▶ **WHAT TO PRODUCE**
Below is a set of records. Please retype every one exactly.

▶ **RECORDS FOR PROCESSING**
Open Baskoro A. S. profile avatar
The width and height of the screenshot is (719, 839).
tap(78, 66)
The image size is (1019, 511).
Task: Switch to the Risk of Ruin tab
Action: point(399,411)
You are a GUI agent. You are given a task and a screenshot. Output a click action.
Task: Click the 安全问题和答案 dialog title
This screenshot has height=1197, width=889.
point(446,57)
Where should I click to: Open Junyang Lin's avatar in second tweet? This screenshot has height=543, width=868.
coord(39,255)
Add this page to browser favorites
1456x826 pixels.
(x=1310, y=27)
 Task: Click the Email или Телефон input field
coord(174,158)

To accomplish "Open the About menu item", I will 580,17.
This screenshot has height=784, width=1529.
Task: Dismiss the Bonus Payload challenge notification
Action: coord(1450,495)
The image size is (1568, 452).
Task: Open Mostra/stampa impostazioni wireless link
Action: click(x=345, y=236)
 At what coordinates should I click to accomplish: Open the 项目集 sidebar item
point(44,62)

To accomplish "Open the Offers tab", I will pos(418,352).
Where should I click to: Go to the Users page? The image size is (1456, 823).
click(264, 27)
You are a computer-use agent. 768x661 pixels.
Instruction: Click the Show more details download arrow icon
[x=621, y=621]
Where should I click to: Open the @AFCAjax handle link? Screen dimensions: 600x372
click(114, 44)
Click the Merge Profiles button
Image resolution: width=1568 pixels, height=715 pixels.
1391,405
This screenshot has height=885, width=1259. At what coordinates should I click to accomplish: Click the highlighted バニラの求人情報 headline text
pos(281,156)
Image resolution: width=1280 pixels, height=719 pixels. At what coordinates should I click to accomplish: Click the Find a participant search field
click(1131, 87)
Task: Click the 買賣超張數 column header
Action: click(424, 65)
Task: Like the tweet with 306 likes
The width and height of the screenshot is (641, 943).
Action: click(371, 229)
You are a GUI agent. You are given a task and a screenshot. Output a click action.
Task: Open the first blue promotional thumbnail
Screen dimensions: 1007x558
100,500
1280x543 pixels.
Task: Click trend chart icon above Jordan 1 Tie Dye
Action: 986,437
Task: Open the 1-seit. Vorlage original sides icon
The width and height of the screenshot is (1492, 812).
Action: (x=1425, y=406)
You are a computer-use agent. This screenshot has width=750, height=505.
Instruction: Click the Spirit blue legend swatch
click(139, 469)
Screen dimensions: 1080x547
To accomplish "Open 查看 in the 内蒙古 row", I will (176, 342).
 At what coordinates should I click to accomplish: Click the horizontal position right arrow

▶ **RESPONSE**
Open Baskoro A. S. profile avatar
The width and height of the screenshot is (719, 839).
tap(78, 66)
The image size is (1019, 511).
Task: Switch to the Risk of Ruin tab
Action: point(399,411)
You are a GUI agent. You are given a task and a screenshot. Output a click action.
Task: Click the 安全问题和答案 dialog title
This screenshot has height=1197, width=889.
point(446,57)
Where should I click to: Open Junyang Lin's avatar in second tweet? This screenshot has height=543, width=868.
coord(39,255)
Add this page to browser favorites
1456x826 pixels.
(x=1310, y=27)
 Task: Click the Email или Телефон input field
coord(174,158)

To accomplish "Open the About menu item", I will 580,17.
This screenshot has height=784, width=1529.
Task: Dismiss the Bonus Payload challenge notification
Action: coord(1450,495)
The image size is (1568, 452).
Task: Open Mostra/stampa impostazioni wireless link
Action: click(x=345, y=236)
 At what coordinates should I click to accomplish: Open the 项目集 sidebar item
point(44,62)

To accomplish "Open the Offers tab", I will pos(418,352).
Where should I click to: Go to the Users page? The image size is (1456, 823).
click(264, 27)
You are a computer-use agent. 768x661 pixels.
Instruction: Click the Show more details download arrow icon
[x=621, y=621]
Where should I click to: Open the @AFCAjax handle link? Screen dimensions: 600x372
click(114, 44)
Click the Merge Profiles button
Image resolution: width=1568 pixels, height=715 pixels.
1391,405
This screenshot has height=885, width=1259. At what coordinates should I click to accomplish: Click the highlighted バニラの求人情報 headline text
pos(281,156)
Image resolution: width=1280 pixels, height=719 pixels. At what coordinates should I click to accomplish: Click the Find a participant search field
click(1131, 87)
Task: Click the 買賣超張數 column header
Action: click(424, 65)
Task: Like the tweet with 306 likes
The width and height of the screenshot is (641, 943).
Action: click(371, 229)
You are a GUI agent. You are given a task and a screenshot. Output a click action.
Task: Open the first blue promotional thumbnail
Screen dimensions: 1007x558
100,500
1280x543 pixels.
Task: Click trend chart icon above Jordan 1 Tie Dye
Action: 986,437
Task: Open the 1-seit. Vorlage original sides icon
The width and height of the screenshot is (1492, 812).
Action: (x=1425, y=406)
You are a computer-use agent. This screenshot has width=750, height=505.
Instruction: Click the Spirit blue legend swatch
click(139, 469)
Screen dimensions: 1080x547
To accomplish "Open 查看 in the 内蒙古 row", I will (176, 342).
 At what coordinates should I click to accomplish: Click the horizontal position right arrow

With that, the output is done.